54. The arrangements which have been described will establish a new set of accountability relationships within the NHS in Scotland. Health Boards will continue to be accountable to the Management Executive as now, but the cross-membership achieved by the inclusion of Chairmen of NHS Trusts as non-executive Directors of Boards (paragraph 67) will help ensure that Boards establish a strategic agenda which can be achieved with the resources available locally.

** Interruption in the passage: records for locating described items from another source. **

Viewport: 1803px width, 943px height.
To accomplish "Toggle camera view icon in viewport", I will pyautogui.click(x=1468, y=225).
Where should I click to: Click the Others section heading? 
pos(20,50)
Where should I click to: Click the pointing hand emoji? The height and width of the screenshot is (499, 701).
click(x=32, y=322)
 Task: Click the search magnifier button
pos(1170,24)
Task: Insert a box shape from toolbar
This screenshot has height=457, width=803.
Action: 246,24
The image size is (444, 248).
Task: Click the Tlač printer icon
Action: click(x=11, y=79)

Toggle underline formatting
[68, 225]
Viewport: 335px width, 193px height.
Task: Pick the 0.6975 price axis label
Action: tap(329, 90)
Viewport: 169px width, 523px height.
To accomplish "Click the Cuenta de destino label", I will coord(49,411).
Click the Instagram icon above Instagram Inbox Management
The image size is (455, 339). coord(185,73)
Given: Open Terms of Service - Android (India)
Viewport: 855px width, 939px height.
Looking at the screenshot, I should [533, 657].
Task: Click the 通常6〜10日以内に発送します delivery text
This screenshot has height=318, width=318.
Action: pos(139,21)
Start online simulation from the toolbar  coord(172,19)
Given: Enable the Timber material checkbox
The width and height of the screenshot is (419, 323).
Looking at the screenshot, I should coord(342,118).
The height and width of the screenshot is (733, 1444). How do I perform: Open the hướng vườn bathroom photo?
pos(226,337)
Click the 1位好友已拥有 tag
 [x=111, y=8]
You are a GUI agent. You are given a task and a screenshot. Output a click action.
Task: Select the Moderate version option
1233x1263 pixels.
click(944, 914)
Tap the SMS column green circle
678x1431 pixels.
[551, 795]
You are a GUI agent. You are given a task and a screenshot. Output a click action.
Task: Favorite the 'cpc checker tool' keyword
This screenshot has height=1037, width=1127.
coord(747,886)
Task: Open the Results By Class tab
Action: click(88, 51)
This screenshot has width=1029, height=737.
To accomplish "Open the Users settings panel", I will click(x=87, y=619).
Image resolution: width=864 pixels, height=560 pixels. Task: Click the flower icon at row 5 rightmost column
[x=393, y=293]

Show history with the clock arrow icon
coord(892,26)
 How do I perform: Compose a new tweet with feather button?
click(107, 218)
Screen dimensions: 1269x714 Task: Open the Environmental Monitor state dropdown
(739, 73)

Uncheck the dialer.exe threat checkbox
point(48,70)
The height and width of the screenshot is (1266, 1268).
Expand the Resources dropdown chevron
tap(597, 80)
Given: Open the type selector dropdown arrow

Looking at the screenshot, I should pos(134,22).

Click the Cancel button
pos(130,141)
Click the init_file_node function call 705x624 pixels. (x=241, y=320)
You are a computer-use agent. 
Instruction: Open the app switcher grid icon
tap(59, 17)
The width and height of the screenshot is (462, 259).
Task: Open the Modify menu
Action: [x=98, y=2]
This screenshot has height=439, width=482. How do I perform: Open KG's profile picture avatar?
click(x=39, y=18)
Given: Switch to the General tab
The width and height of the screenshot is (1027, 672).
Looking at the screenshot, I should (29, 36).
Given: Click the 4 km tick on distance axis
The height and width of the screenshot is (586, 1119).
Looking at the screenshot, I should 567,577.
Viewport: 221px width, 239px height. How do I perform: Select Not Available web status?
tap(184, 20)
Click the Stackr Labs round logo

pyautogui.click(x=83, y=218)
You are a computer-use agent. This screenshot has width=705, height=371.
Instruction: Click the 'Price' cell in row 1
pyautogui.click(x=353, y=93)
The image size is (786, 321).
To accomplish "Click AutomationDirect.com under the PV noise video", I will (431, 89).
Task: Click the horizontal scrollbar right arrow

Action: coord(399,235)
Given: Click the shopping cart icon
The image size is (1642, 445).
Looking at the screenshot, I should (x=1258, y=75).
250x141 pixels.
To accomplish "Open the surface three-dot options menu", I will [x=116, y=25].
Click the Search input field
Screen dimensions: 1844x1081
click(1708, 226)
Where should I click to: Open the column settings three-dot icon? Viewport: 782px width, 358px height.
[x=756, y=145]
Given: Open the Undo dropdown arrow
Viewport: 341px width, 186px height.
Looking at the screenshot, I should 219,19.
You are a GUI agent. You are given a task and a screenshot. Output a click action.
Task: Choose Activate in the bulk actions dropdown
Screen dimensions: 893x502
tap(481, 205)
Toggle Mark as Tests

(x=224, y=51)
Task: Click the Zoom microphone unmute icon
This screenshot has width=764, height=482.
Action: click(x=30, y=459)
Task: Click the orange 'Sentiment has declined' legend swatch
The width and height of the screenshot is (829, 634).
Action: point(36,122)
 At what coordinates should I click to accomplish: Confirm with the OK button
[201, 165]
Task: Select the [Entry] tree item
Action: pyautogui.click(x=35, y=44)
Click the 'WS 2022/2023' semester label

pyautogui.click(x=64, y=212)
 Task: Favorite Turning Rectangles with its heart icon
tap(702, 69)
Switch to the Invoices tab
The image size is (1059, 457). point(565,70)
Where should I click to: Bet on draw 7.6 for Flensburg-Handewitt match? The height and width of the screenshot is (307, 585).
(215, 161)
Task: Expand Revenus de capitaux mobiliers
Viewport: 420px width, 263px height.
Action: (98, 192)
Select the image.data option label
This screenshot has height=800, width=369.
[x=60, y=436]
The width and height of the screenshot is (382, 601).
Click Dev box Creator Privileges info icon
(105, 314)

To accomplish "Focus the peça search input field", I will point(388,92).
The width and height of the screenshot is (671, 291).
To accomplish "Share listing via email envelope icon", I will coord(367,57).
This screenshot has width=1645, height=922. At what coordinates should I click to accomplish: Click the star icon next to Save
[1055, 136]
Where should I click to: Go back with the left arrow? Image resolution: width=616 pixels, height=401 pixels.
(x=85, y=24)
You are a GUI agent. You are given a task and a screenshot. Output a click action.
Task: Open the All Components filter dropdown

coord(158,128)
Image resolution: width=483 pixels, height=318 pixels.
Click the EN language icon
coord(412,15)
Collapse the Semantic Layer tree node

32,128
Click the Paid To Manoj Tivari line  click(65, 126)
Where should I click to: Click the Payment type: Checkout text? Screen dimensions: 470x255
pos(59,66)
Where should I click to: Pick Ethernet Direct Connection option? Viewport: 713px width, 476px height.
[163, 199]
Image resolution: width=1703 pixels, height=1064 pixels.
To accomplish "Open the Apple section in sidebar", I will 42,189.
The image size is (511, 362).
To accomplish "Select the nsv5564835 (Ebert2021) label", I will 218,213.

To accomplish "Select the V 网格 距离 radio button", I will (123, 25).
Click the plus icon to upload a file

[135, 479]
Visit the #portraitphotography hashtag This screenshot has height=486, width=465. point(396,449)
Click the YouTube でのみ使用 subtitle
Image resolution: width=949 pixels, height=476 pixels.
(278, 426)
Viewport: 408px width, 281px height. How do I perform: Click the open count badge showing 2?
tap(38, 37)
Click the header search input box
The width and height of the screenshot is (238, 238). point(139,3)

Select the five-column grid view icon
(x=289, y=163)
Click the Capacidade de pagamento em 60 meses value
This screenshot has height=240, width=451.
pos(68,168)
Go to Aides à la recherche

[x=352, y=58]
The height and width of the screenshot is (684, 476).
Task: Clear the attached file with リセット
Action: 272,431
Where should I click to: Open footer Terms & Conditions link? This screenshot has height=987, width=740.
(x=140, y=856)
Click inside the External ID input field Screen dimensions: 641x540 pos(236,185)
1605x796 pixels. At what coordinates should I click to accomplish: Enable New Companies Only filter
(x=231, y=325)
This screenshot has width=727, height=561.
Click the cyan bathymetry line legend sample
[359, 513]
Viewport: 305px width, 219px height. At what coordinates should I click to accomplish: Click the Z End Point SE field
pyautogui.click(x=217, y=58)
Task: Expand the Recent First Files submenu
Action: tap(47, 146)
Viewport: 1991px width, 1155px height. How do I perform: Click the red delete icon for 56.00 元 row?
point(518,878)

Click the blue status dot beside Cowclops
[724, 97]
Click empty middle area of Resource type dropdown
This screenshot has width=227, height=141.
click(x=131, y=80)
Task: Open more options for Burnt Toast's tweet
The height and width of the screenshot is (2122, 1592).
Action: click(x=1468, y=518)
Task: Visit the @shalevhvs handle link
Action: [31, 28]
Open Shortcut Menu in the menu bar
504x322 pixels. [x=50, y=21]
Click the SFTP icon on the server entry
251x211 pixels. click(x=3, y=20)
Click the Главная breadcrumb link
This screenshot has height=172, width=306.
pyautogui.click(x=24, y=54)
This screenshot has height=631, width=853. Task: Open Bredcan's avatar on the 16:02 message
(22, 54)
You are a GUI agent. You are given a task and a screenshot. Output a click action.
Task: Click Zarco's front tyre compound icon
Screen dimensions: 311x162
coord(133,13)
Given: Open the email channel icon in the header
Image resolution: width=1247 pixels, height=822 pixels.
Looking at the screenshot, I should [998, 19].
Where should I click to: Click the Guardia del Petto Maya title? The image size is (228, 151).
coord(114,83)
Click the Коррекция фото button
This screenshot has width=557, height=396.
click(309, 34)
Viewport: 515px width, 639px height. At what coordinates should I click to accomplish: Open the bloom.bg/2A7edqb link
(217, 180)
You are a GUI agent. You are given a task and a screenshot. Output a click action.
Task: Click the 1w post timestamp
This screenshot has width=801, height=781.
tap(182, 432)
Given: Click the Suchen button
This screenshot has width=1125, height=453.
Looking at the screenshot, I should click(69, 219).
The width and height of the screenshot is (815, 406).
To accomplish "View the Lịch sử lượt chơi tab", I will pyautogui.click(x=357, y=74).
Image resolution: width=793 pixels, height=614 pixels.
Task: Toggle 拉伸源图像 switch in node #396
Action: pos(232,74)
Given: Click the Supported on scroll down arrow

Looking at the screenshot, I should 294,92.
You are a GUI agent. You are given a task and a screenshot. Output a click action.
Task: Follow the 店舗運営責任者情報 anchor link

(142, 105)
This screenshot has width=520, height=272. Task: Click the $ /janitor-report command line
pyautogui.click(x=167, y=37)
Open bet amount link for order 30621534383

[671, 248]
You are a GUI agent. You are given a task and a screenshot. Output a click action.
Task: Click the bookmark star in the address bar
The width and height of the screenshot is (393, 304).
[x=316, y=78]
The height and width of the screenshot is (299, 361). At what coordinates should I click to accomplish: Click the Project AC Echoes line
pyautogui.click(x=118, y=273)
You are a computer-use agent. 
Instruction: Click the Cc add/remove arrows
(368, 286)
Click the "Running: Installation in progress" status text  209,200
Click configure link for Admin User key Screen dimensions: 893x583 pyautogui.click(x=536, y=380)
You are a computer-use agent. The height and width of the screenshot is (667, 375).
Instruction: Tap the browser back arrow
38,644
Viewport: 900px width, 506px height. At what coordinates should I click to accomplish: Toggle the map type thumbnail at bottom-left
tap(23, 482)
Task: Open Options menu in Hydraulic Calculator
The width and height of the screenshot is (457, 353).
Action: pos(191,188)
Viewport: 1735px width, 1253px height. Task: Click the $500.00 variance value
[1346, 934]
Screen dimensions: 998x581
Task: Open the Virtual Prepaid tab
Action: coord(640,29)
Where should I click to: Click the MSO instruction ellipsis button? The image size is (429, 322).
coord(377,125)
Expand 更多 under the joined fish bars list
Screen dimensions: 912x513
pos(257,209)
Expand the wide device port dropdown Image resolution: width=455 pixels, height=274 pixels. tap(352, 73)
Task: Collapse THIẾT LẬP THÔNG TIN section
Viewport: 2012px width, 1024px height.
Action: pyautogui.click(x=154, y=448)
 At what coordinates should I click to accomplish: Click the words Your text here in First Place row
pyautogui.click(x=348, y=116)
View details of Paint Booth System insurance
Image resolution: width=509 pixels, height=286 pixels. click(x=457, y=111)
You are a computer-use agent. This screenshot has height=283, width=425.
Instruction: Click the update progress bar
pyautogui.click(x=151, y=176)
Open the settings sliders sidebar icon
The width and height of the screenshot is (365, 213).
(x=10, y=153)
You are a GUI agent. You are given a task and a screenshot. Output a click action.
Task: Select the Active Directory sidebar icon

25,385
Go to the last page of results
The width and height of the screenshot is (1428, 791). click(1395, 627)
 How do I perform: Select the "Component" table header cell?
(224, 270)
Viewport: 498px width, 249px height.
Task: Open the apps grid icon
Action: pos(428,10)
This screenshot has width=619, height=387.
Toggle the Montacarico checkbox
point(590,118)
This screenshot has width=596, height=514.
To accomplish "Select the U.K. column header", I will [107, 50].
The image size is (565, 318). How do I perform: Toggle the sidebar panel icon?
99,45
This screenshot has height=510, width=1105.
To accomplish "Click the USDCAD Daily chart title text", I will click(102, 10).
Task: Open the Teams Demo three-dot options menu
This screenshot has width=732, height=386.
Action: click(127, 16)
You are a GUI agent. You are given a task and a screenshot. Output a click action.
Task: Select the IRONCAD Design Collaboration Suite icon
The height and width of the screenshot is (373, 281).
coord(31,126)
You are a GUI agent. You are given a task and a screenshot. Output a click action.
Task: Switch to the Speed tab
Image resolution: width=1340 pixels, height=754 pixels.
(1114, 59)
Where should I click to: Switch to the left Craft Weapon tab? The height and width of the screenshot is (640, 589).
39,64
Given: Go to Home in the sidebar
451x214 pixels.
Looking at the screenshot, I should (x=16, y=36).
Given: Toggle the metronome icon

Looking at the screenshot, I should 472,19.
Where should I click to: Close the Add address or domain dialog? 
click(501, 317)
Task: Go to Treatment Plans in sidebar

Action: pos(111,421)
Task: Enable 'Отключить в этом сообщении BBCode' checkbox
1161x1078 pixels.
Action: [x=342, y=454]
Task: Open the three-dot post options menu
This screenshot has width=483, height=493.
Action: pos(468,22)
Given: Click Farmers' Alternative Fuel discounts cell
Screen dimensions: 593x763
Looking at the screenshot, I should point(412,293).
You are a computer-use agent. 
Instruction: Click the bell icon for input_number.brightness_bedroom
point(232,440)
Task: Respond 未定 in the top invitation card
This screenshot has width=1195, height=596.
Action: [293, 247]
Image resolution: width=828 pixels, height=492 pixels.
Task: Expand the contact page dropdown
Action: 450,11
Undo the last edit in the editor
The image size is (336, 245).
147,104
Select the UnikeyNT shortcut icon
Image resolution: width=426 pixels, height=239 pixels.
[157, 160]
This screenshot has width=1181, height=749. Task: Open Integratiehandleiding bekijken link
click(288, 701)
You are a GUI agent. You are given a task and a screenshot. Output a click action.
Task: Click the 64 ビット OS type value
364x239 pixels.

55. Trusts will be accountable to Health Boards for the implementation of Health Improvement Programmes by means of their individual Trust Implementation Plans (TIPs) (Annex A). The Management Executive's performance management of Health Boards throughout the year will monitor performance and ensure that Trusts are being properly held to account. Additionally, the Chairman of each Trust will attend the annual Accountability Review with representatives of the Health Board, where he or she will be expected to account directly for matters relating to his or her Trust's activity. As at present, Trusts will be expected to produce an annual report, but the annual public meeting at which they present it will in future be held in conjunction with the Health Board. Trusts will also be required to publish a range of specified clinical performance indicators which will be aggregated on an annual basis as part of the Annual Report on the NHS in Scotland. The Government see the development of these indicators as an important aspect of Trusts' accountability to the general public.

56. The particular circumstances faced by the three Island Health Boards have led the Government to conclude that they should continue to have responsibility for strategy and operational management through their directly-managed units. The Island Boards are expected to adopt the general principles and approach set out in this Paper, and should therefore review their existing internal management arrangements to ensure they can support the Government's proposals.